# 处理[URMP](https://labsites.rochester.edu/air/projects/URMP.html)数据集

In [None]:
import os
import subprocess
import shutil
import mido
import numpy as np
import sys
sys.path.append("..")
from utils.midiarray import midi_merge, annotation2midi, midi2numpy

dataset_folder = "../data/URMP/Dataset"
output_folder = "./URMP_processed"
if not os.path.exists(output_folder):
    os.makedirs(output_folder)

# 目标音频
fs = 22050
hop = 256
time_step = hop / fs

# 乐器标注
urmp_instruments = {
    "vn": 40,
    "va": 41,
    "vc": 42,
    "db": 43,
    "fl": 73,
    "ob": 68,
    "cl": 71,
    "sax": 66,
    "bn": 70,
    "tpt": 56,
    "hn": 60,
    "tbn": 57,
    "tba": 58
}

生成的文件夹名称：

{name}@{i}: name是作品的名字，i表示第几个声部，如果是0表示合并的

In [None]:
for folder_name in os.listdir(dataset_folder):
    folder_path = os.path.join(dataset_folder, folder_name)
    if os.path.isdir(folder_path):  # 对每一个重奏文件夹
        print(f"Processing folder: {folder_name}")
        # 找到所有音频和标注
        sepAudios = []
        mixAudio = None
        sepNotes = {}
        for file_name in os.listdir(folder_path):
            if file_name.endswith(".wav"):
                if file_name.startswith("AuMix"):
                    mixAudio = file_name
                if file_name.startswith("AuSep"):
                    sepAudios.append(file_name)
            elif file_name.endswith(".txt"):
                if file_name.startswith("Notes"):
                    sepNotes[file_name[6:-4]] = file_name

        if mixAudio is None:
            print(f"Mix audio not found in {folder_name}")
            continue

        midis = []
        for i, file in enumerate(sepAudios):
            raw_name= file[6:-4]
            print(f"\tProcessing {raw_name}")
            audio_absolute_path = os.path.join(folder_path, file)
            note_absolute_path = os.path.join(folder_path, sepNotes[raw_name])

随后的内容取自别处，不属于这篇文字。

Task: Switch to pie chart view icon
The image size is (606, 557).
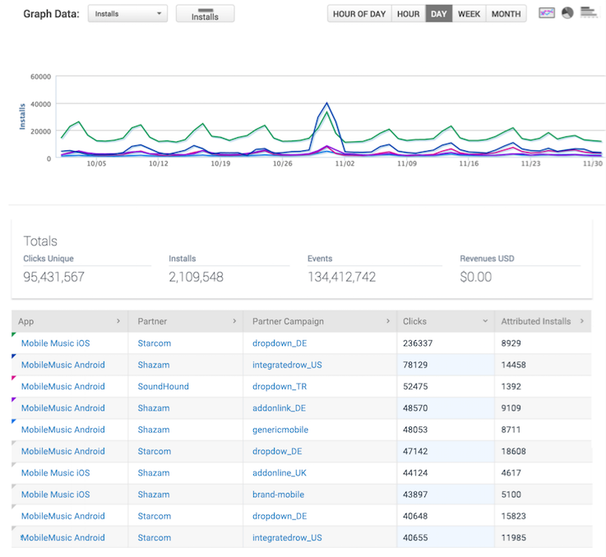Action: click(x=567, y=13)
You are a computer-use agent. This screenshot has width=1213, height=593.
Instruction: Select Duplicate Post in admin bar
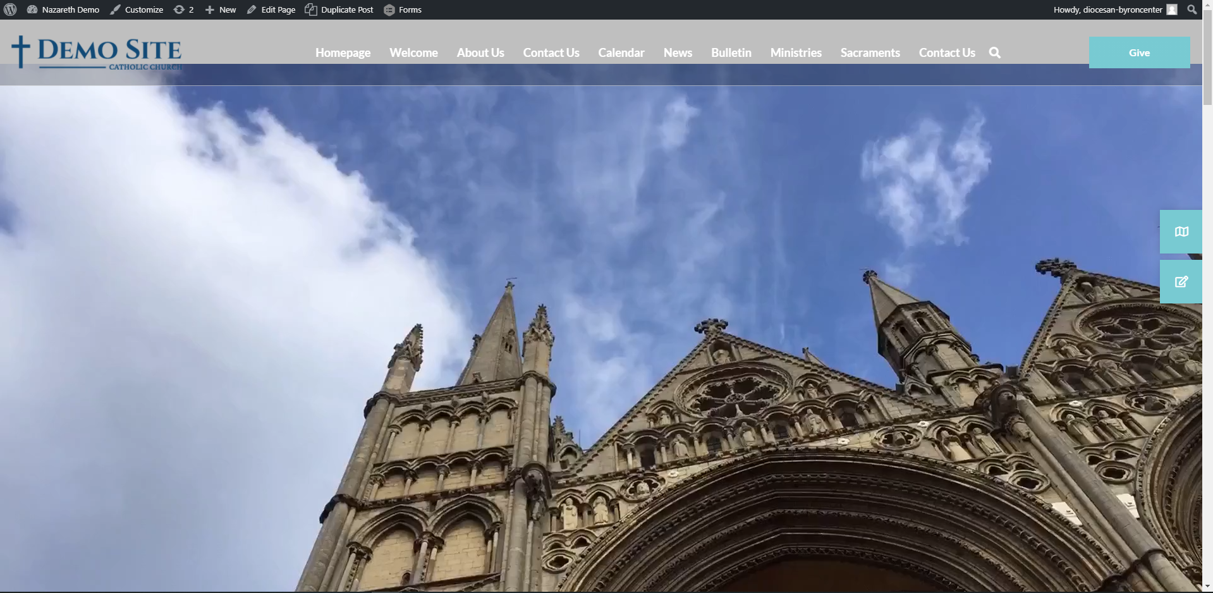(339, 9)
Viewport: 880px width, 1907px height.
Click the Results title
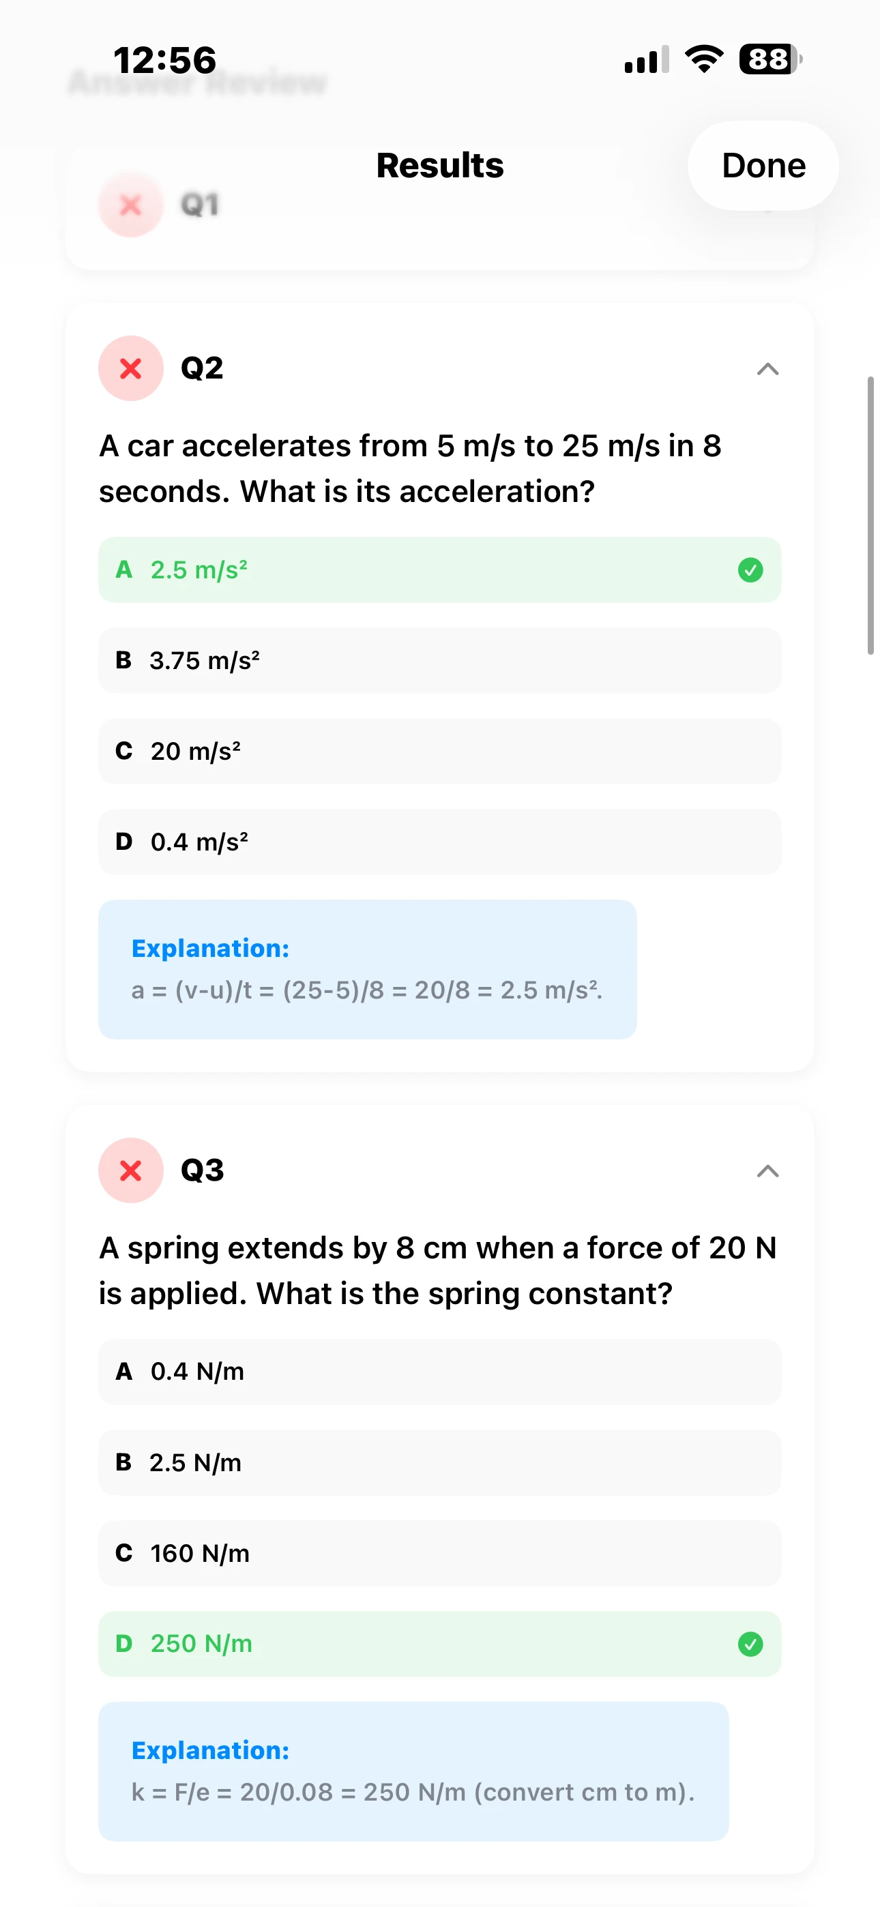(439, 165)
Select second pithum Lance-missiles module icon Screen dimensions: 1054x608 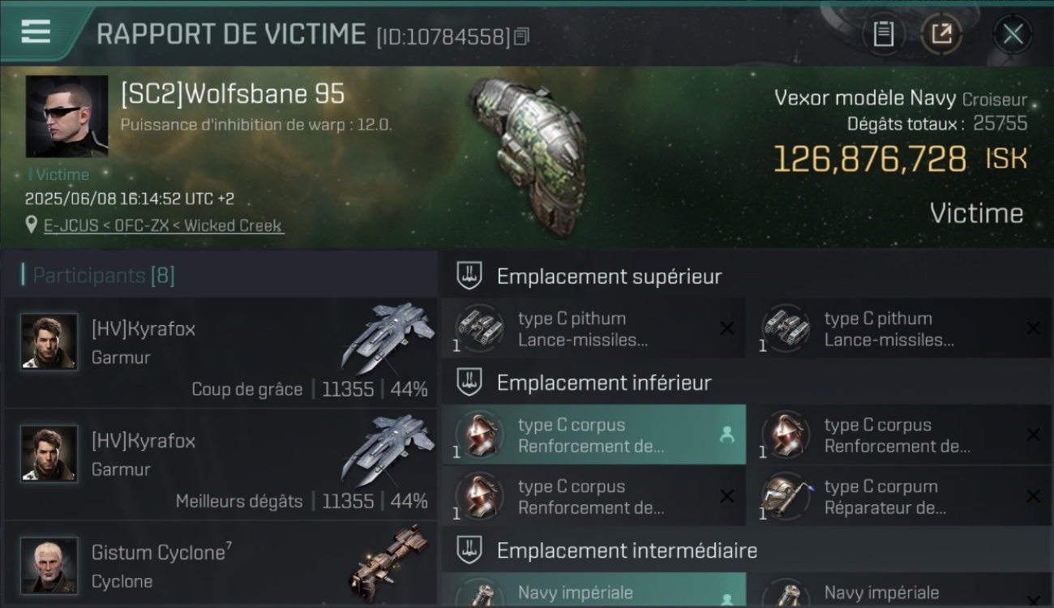pos(786,328)
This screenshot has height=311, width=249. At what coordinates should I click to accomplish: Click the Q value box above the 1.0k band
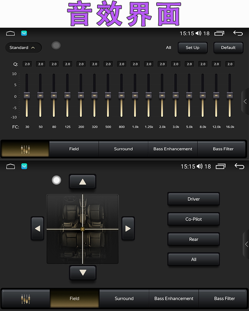pos(135,64)
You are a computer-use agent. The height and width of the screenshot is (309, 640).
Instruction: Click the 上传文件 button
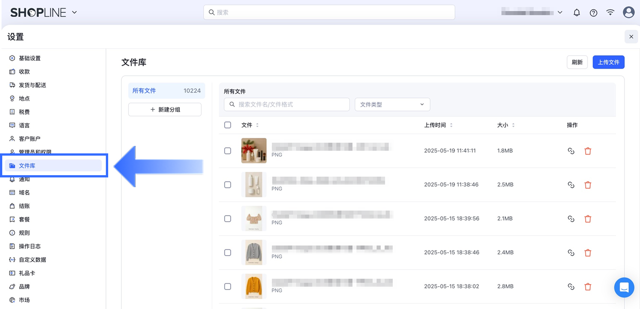pyautogui.click(x=608, y=62)
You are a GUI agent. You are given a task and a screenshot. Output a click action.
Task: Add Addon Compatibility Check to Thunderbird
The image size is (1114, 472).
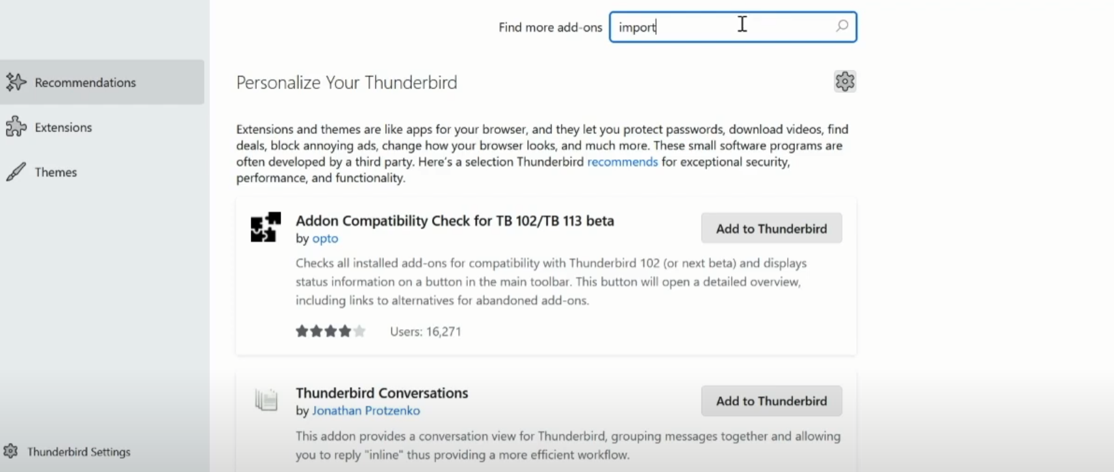[x=771, y=229]
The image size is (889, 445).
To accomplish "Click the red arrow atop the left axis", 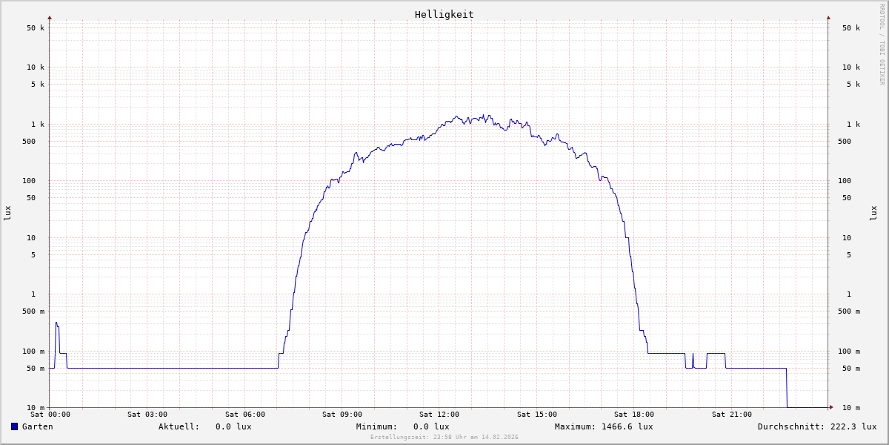I will coord(50,17).
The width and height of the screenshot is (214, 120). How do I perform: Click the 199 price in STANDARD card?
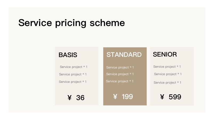127,97
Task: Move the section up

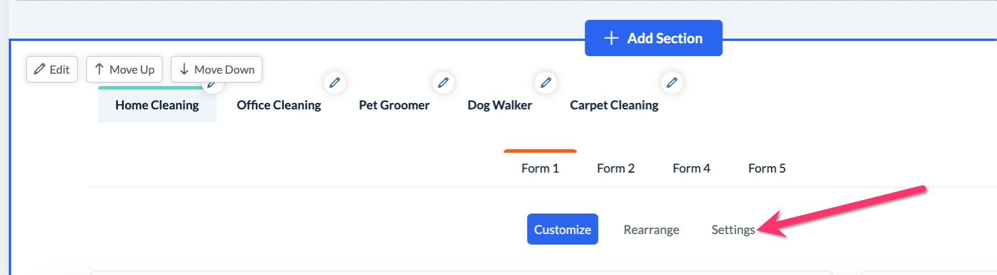Action: 124,70
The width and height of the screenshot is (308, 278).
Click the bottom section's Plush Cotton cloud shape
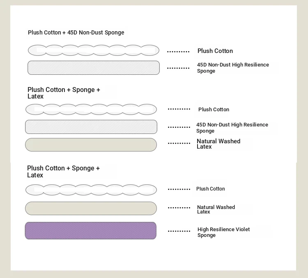click(91, 190)
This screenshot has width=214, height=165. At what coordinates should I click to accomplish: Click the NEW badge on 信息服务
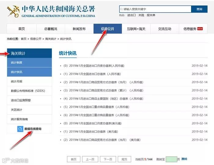tap(200, 29)
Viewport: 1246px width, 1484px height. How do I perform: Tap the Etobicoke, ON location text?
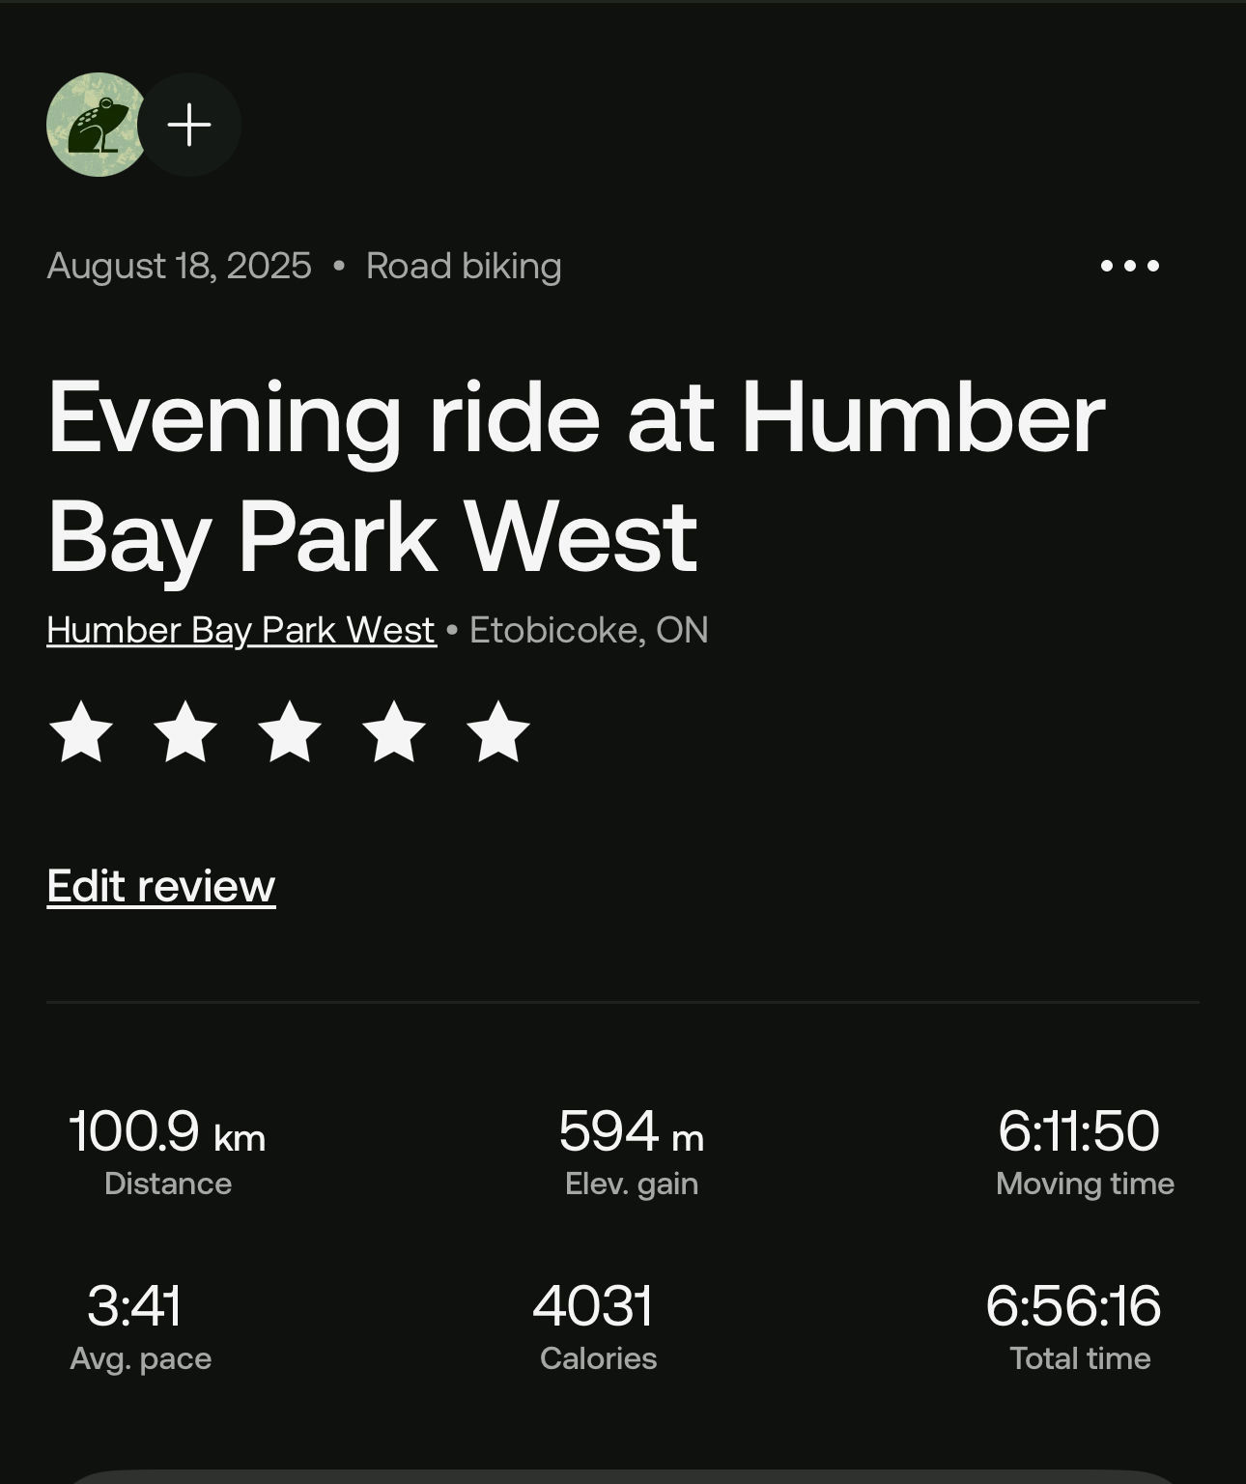(589, 631)
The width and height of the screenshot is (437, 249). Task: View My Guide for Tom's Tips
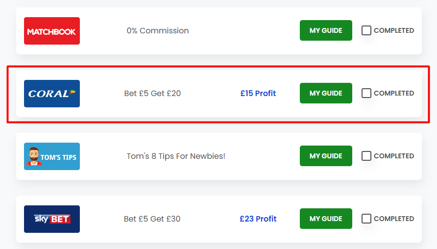326,156
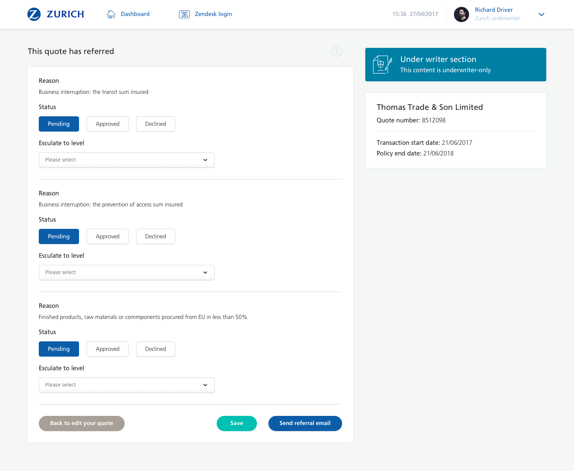Select Declined for EU procurement reason
This screenshot has width=574, height=471.
(x=155, y=349)
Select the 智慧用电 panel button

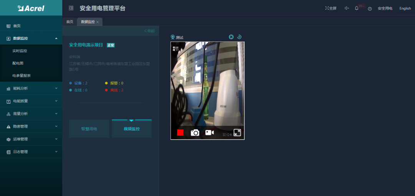point(89,129)
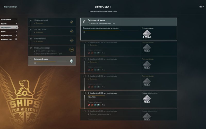Click the completed checkmark of mission 1
This screenshot has height=129, width=206.
click(72, 22)
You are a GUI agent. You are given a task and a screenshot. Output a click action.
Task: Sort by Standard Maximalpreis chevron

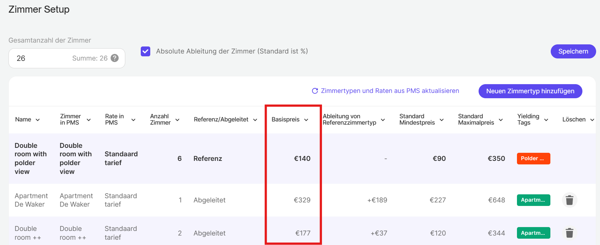pos(501,120)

            output_folder_path = os.path.join(output_folder, f"{folder_name}@{i+1}")
            if not os.path.exists(output_folder_path):
                os.makedirs(output_folder_path)

            # 音频用ffmpeg进行抗混叠降采样
            print("\t\tProcessing audio")
            output_audio_path = os.path.join(output_folder_path, f"{raw_name}.wav")
            try:
                subprocess.run(['ffmpeg', '-i', audio_absolute_path, '-ar', str(fs), output_audio_path], check=True)
            except subprocess.CalledProcessError as e:
                print(f"Error occurred while processing {audio_absolute_path}: {e}")

            # 生成midi
            print("\t\tProcessing midi")
            output_midi_path = os.path.join(output_folder_path, f"{raw_name}.mid")
            mid = annotation2midi(note_absolute_path, cols=["onset", "freq", "dur"], instrument=urmp_instruments[raw_name.split('_')[1]])
            mid.save(output_midi_path)
            midis.append(mid)

            # 根据midi生成numpy数组
            print("\t\tProcessing midiarray")
            arr = midi2numpy(output_midi_path, time_step)
            np.save(os.path.join(output_folder_path, f"{raw_name}.npy"), arr)
        
        # 最后处理混合版本
        raw_name= mixAudio[6:-4]
        print(f"\tProcessing {raw_name}")
        output_folder_path = os.path.join(output_folder, f"{folder_name}@0")
        if not os.path.exists(output_folder_path):
            os.makedirs(output_folder_path)

        print("\t\tProcessing audio")
        audio_absolute_path = os.path.join(folder_path, mixAudio)
        output_audio_path = os.path.join(output_folder_path, f"{raw_name}.wav")
        try:
            subprocess.run(['ffmpeg', '-i', audio_absolute_path, '-ar', str(fs), output_audio_path], check=True)
        except subprocess.CalledProcessError as e:
            print(f"Error occurred while processing {audio_absolute_path}: {e}")

        print("\t\tProcessing midi")
        output_midi_path = os.path.join(output_folder_path, f"{raw_name}.mid")
        midi_merge(midis).save(output_midi_path)

        print("\t\tProcessing midiarray")
        arr = midi2numpy(output_midi_path, time_step, track_separate=False) # 如果是basicamt这种音色无关就不分音轨了
        np.save(os.path.join(output_folder_path, f"{raw_name}.npy"), arr)